Fraktionsvorsitzender Swen Klingelhöfer, Pfungstadt

SPD Pfungstadt schlägt "Bürgersprechzeit" vor Sitzungen vor

Pfungstadt - Die SPD-Fraktion möchte den Bürgern die Möglichkeit geben, sich mit ihren Anliegen direkt an die Stadtverordneten und den Magistrat wenden zu können. Ein entsprechender Antrag der SPD wird am kommenden Montag in der Stadtverordnetenversammlung behandelt.
"Vor jeder Stadtverordnetenversammlung soll, so unser Vorschlag, künftig zu einer Bürgersprechzeit durch den Stadtverordnetenvorsteher eingeladen werden. Die Bürgersprechzeit soll den Bürgerinnen und Bürgern die Gelegenheit geben, Fragen zu aktuelle Themen im Bereich der Stadt Pfungstadt an die Kommunalpolitiker zu richten. Der Magistrat soll bei diesen Bürgersprechzeiten ebenfalls anwesend sein und zu Fragen Stellung nehmen können", erläutert SPD-Fraktionsvorsitzender Swen Klingelhöfer den Vorschlag.

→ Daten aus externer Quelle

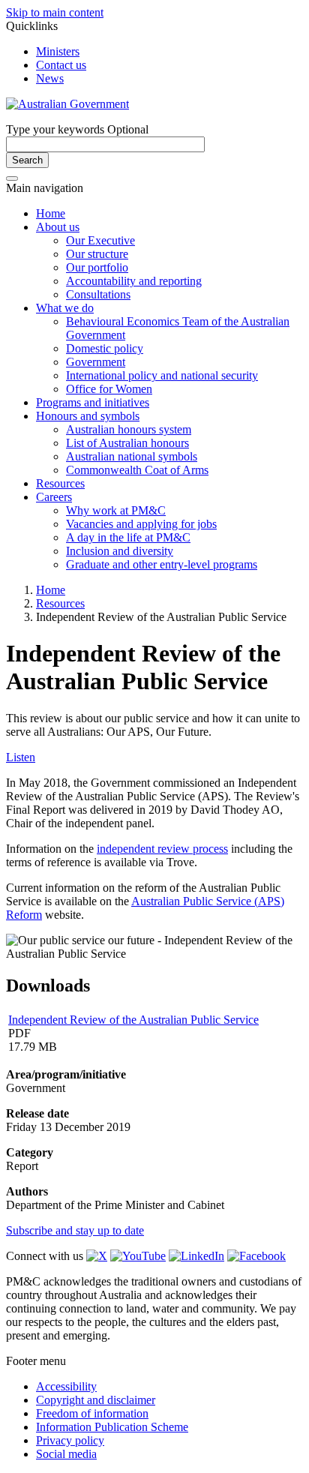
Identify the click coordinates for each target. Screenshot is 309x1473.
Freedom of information (92, 1413)
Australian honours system (128, 429)
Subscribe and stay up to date (75, 1230)
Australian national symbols (131, 456)
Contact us (61, 64)
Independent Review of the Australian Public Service (133, 1019)
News (50, 78)
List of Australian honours (127, 442)
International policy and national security (162, 375)
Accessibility (66, 1386)
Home (50, 213)
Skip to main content (55, 12)
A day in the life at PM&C (128, 537)
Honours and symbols (88, 416)
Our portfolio (97, 267)
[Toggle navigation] (12, 178)
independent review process (162, 848)
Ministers (58, 51)
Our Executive (100, 240)
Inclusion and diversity (119, 550)
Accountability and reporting (134, 280)
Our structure (97, 254)
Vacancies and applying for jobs (141, 524)
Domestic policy (104, 348)
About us (58, 226)
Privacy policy (70, 1440)
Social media (66, 1454)
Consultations (98, 294)
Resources (60, 483)
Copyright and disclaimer (95, 1400)
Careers (54, 496)
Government (95, 362)
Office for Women (109, 388)
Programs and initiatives (92, 402)
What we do (65, 308)
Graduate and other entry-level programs (161, 564)
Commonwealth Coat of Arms (137, 470)
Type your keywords (77, 129)
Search (27, 160)
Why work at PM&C (116, 510)
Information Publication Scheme (112, 1426)
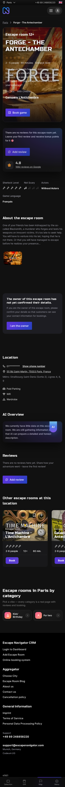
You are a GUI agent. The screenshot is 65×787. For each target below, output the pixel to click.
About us (8, 686)
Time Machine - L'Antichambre (18, 535)
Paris (5, 22)
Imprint (7, 713)
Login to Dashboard (14, 649)
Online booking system (16, 659)
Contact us (9, 691)
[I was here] (41, 515)
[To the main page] (6, 10)
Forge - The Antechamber (27, 22)
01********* (13, 366)
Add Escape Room (13, 654)
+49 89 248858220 (45, 2)
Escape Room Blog (14, 681)
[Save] (34, 515)
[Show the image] (13, 258)
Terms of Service (13, 718)
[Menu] (54, 11)
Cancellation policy (14, 697)
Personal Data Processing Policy (22, 723)
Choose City (10, 675)
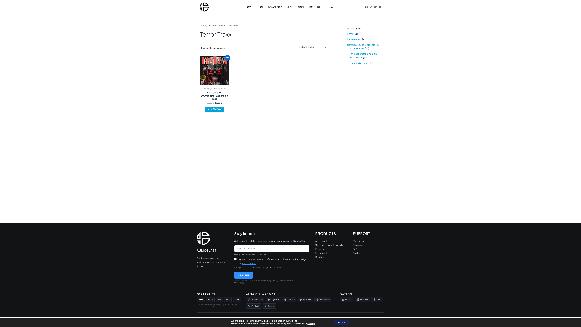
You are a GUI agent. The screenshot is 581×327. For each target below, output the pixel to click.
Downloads (359, 245)
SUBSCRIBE (243, 275)
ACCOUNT (314, 6)
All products (321, 241)
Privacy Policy (249, 263)
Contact (357, 253)
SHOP (260, 6)
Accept (341, 322)
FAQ (355, 249)
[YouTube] (380, 7)
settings (311, 323)
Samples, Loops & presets (329, 245)
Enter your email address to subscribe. (250, 254)
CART (301, 6)
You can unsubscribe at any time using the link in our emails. (259, 268)
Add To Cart (214, 109)
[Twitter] (375, 7)
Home (203, 25)
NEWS (290, 6)
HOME (248, 6)
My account (359, 241)
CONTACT (330, 6)
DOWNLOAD (275, 6)
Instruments (321, 253)
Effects (319, 249)
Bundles (319, 257)
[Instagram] (370, 7)
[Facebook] (366, 7)
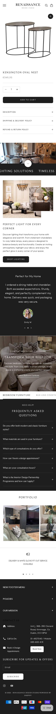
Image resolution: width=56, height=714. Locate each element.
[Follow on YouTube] (11, 685)
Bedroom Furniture (16, 395)
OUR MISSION (28, 610)
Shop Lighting (16, 259)
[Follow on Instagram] (4, 685)
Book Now (37, 649)
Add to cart (28, 100)
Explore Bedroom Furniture (28, 376)
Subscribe (13, 677)
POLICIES (28, 599)
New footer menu (28, 587)
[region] (28, 560)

In den öffentlichen Sitzungen der Stadtverordnetenversammlung sind häufiger interessierte Bürgerinnen und Bürger anwesend, die sich jedoch gemäß der Hessischen Gemeindeordnung (HGO) nicht an den Diskussionen beteiligen können. Auch Fragen sind nicht zulässig.
Um den Bürgerinnen und Bürgern die Gelegenheit zu geben, direkt Fragen an die Stadtverordneten zu stellen oder Anregungen den Stadtverordneten zu geben, sollte nach Meinung der SPD-Fraktion eine Möglichkeit geschaffen werden, diesen Dialog so zu ermöglichen.
Die Stadtverordnetenversammlung findet am kommenden Montag d. 30. Mai 2016 um 19.00 Uhr im Historischen Rathaus statt.